But they have few good options.
It is unclear whether the government's threats will work as well on the thousands of GM bondholders, including institutional and retail investors, as they did on Chrysler's banks. Some, including bond analyst Kip Penniman of KDP Investment Advisors Inc., have predicted GM is unlikely to get the support of 90% of bondholders, as the government has requested, making a Chapter 11 filing likely.
But if nothing else, the Chrysler example frames the debate for bondholders, the restructuring expert says. "Bondholders are saying 'Let's talk about this,'" the source says. "Chrysler's banks found out Steve Rattner is not in the mood for talks."
That the government has applied a heavy hand in dealing with the automakers seems beyond debate. The long-term implications of these actions, however, will take years to fully understand. Supporters of the government's actions will point to the jobs saved and industrial base maintained, not to mention the avoidance of what could be immense government outlays should an automaker's pension or healthcare funds collapse.
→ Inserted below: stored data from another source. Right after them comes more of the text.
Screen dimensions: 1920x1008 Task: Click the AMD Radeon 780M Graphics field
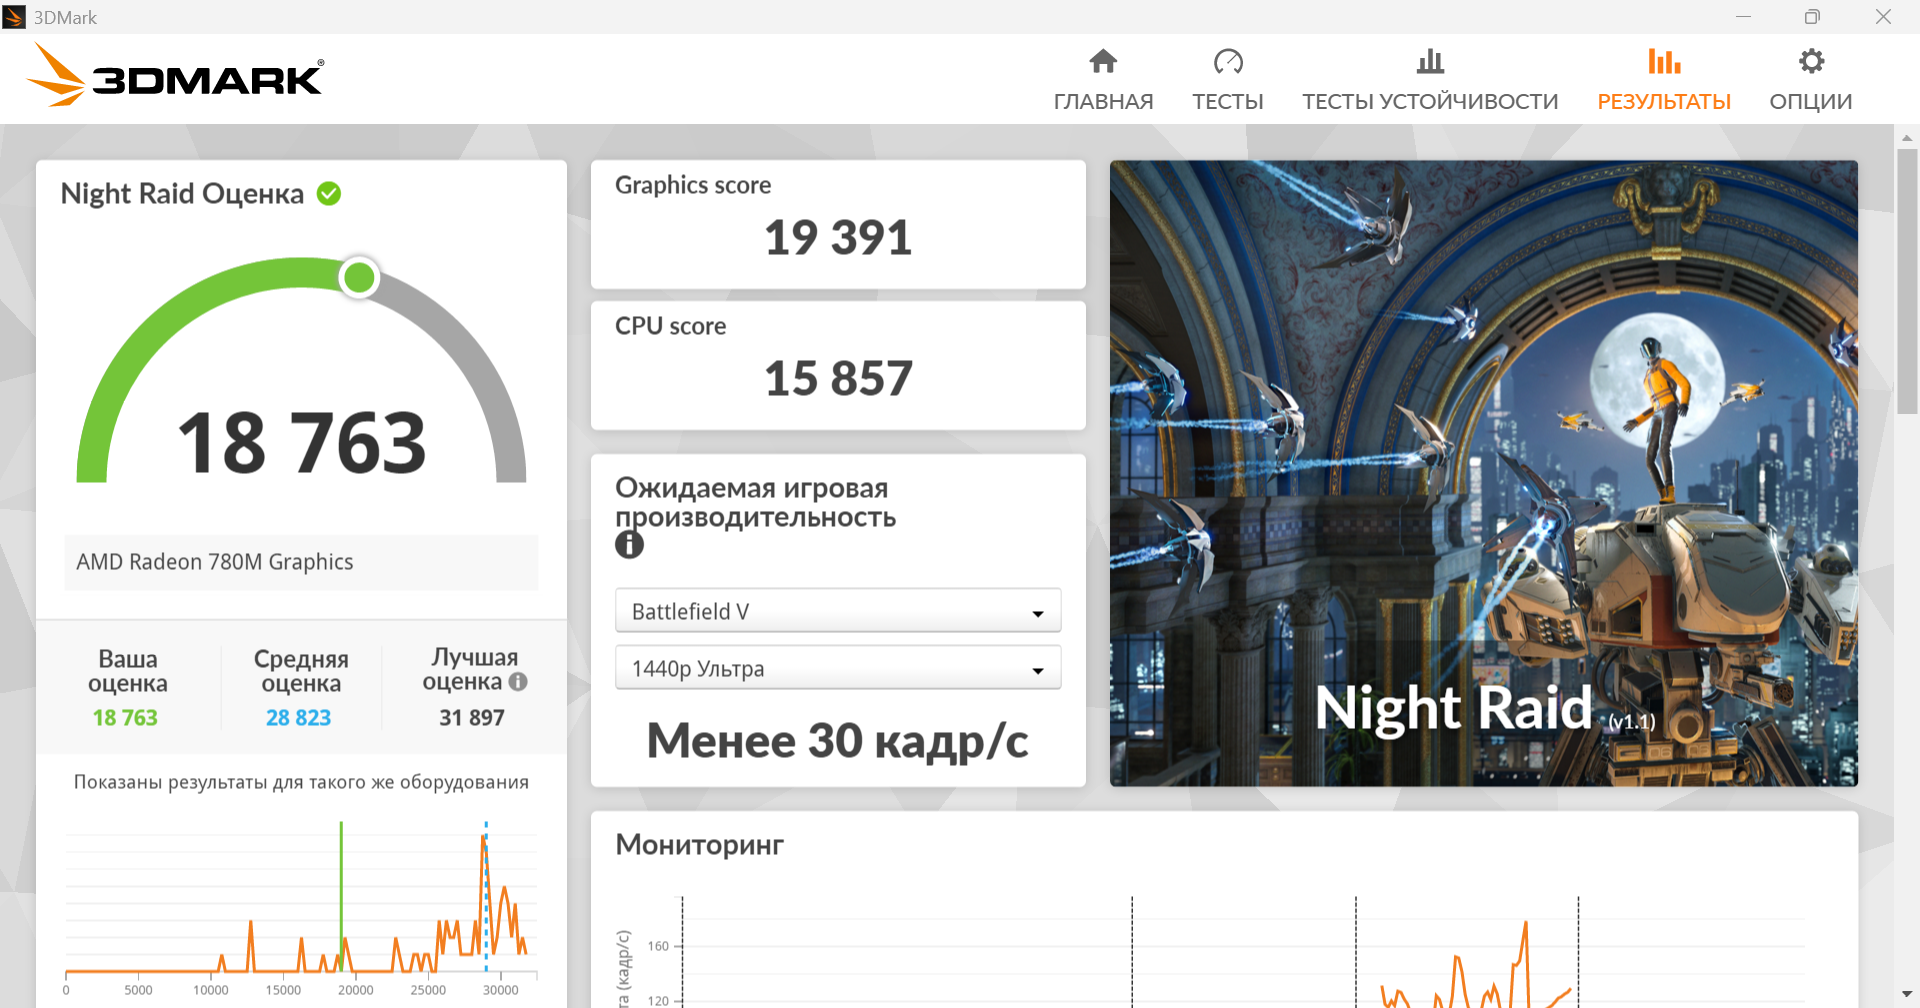coord(301,562)
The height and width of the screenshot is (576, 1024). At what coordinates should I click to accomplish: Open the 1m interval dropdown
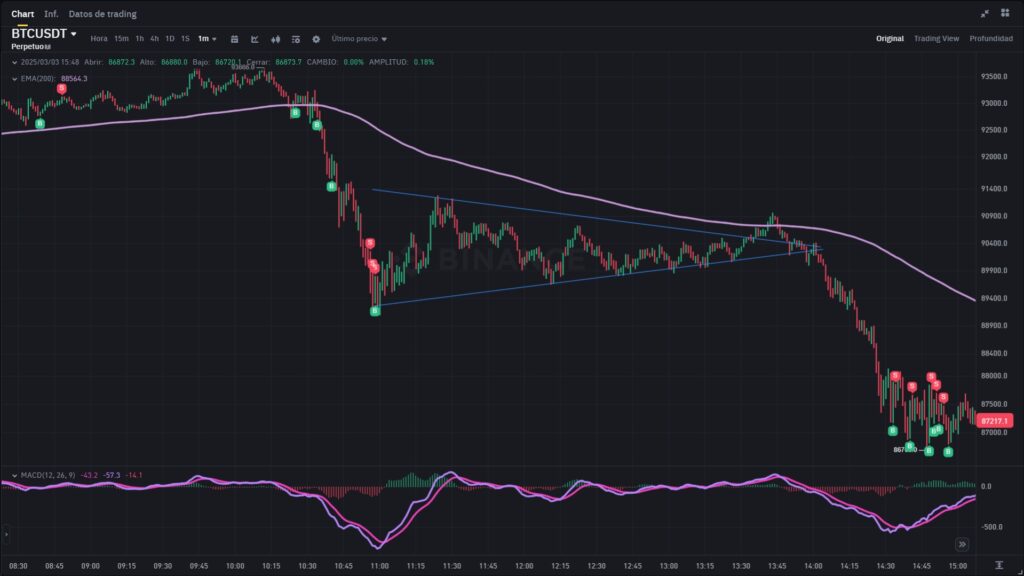point(207,39)
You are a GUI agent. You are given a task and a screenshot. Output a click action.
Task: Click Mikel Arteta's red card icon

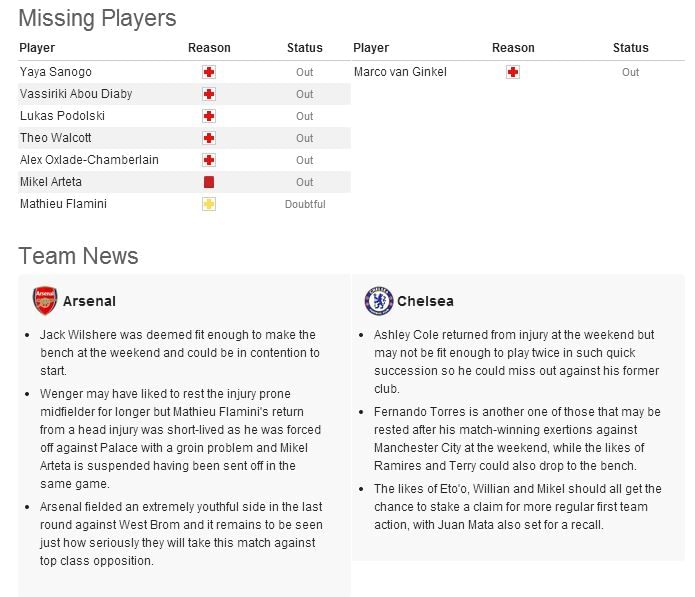click(209, 182)
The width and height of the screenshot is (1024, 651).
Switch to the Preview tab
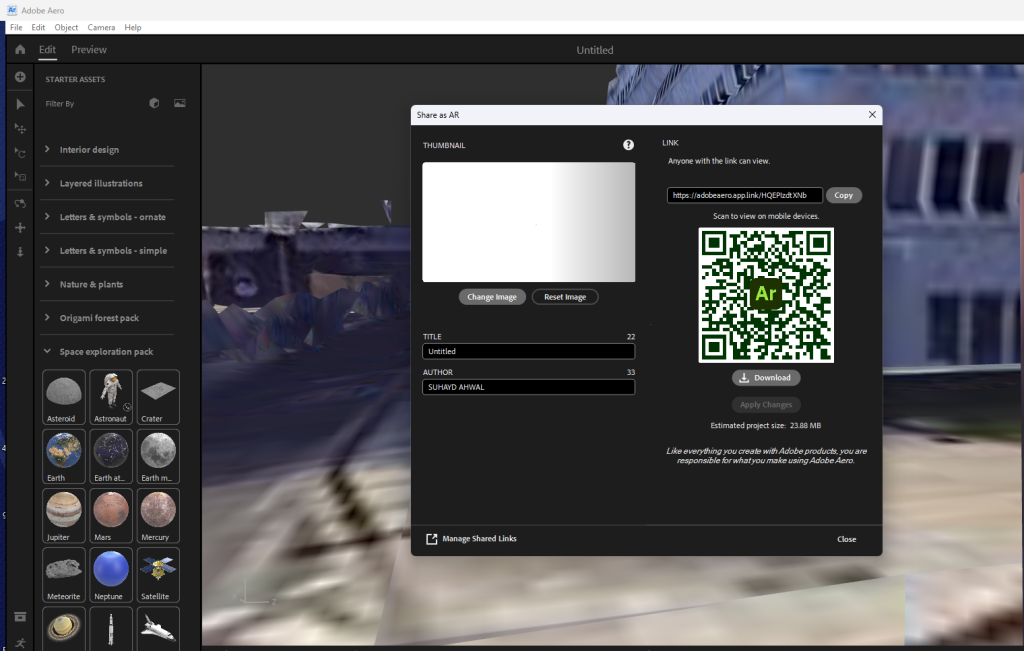[x=89, y=49]
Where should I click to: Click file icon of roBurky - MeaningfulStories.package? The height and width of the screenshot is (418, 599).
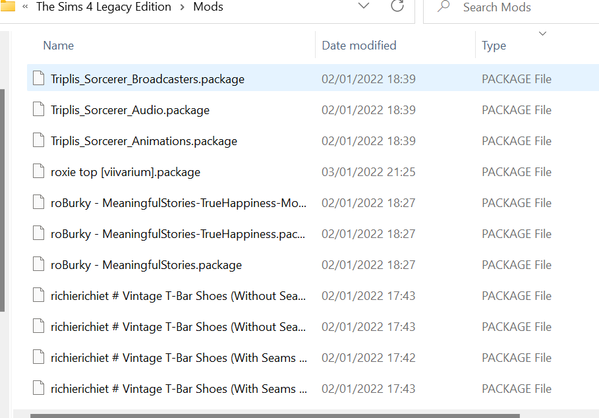pos(38,264)
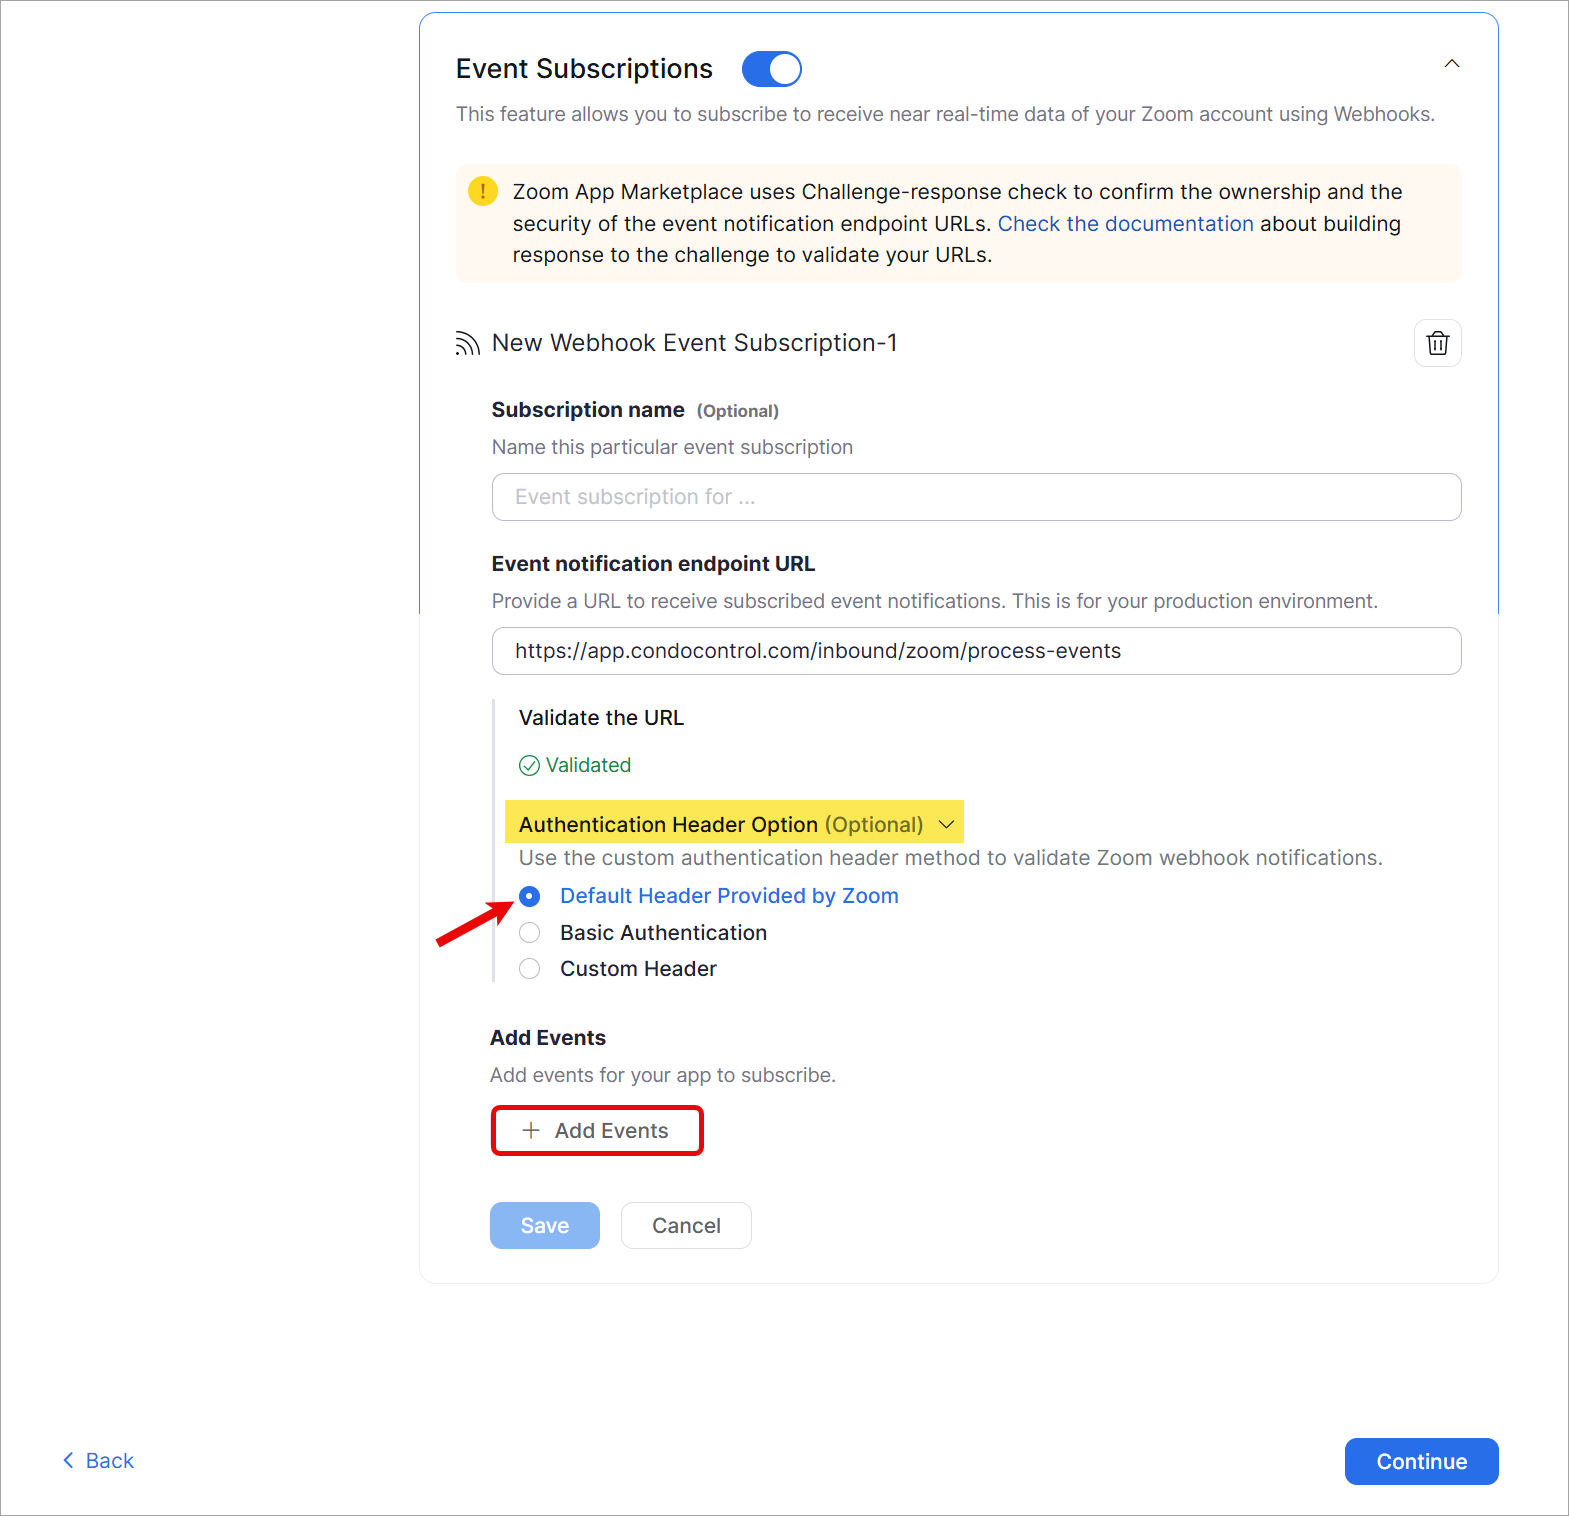Choose Default Header Provided by Zoom
1569x1516 pixels.
(529, 896)
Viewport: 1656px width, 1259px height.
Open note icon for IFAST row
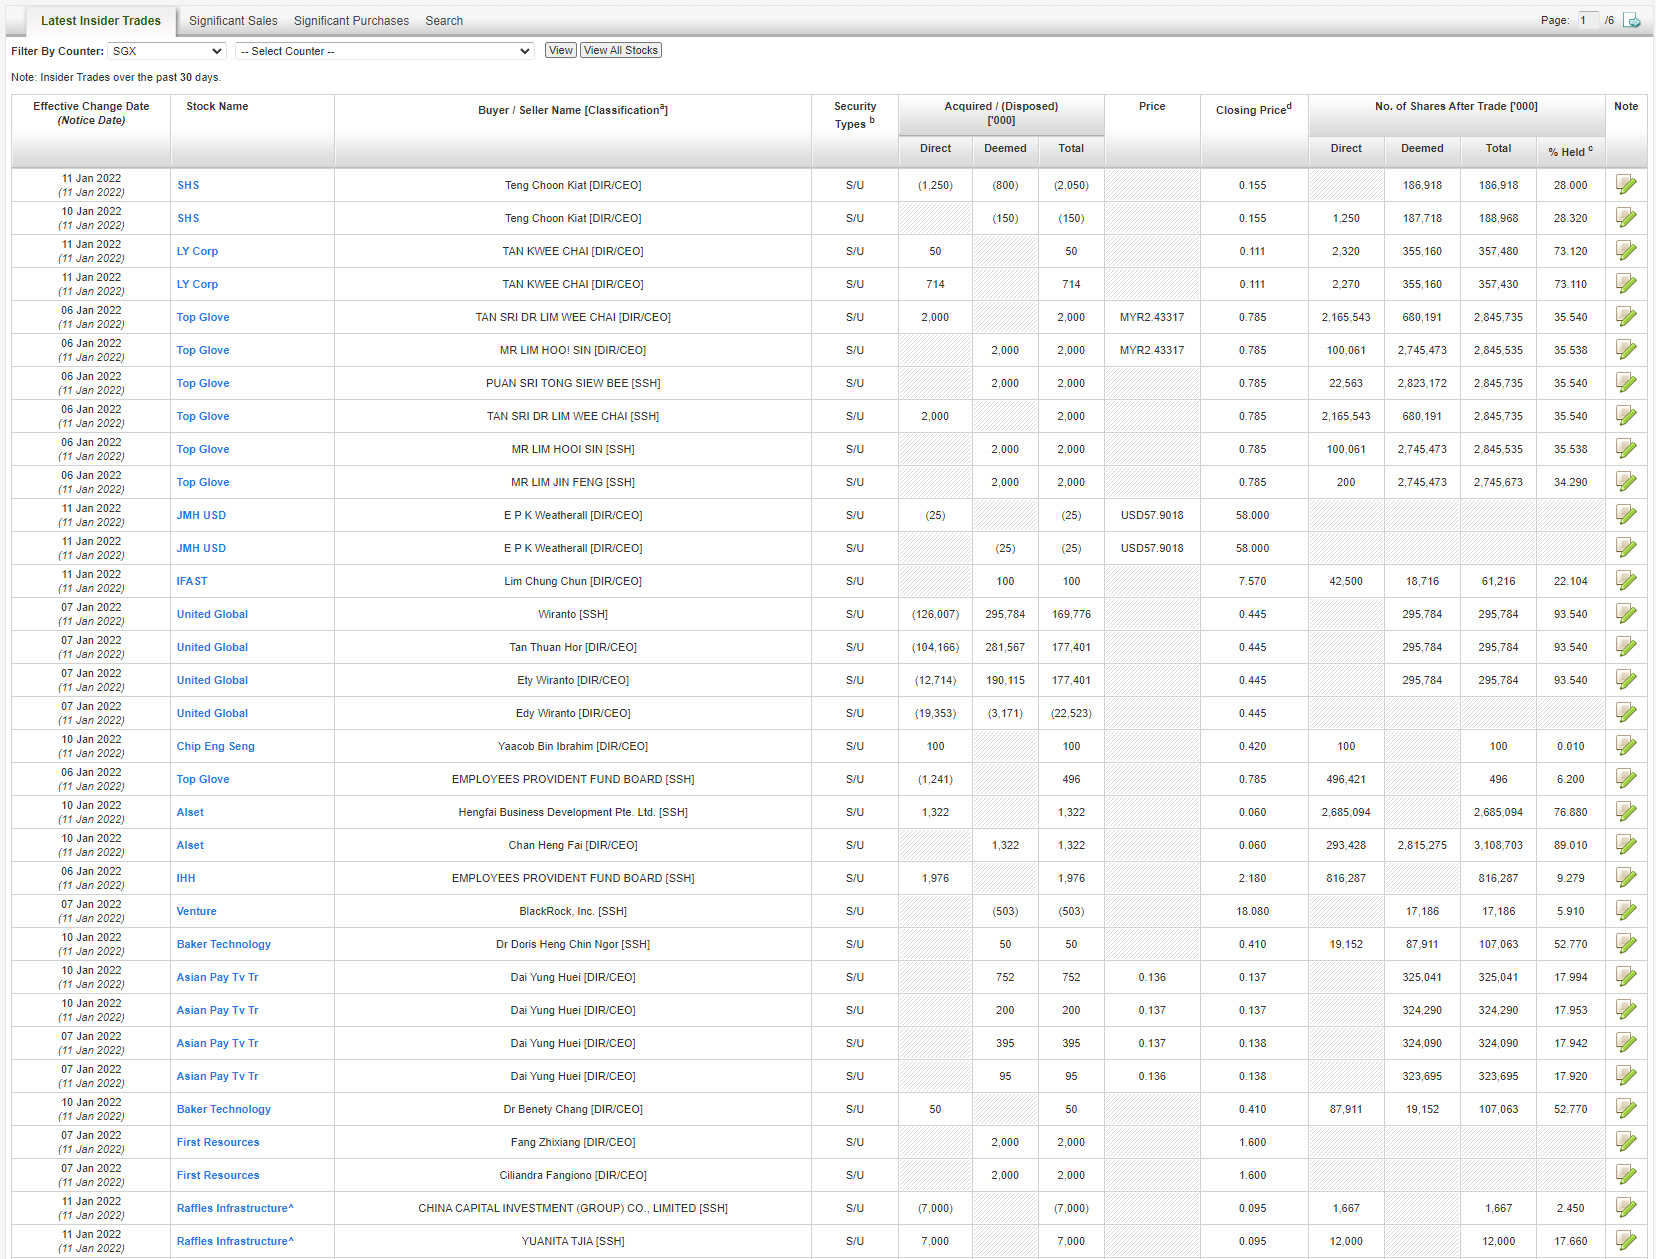pos(1626,581)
Some, though, wonder if other unionized industrial sectors will find their long-term borrowing costs rising in future years because of newfound ambiguity about creditors' rights in the event of a reorganization.
Peter Kaufman, restructuring expert and president of New York investment bank Gordian Group LLC, worries that what the government has done so far sets a terrible precedent for restructurings. "They are standing our bankruptcy law on its ears by giving preference to unsecured lenders like unions over senior secured creditors," Kaufman says. "This is not a restructuring, it is a nationalization."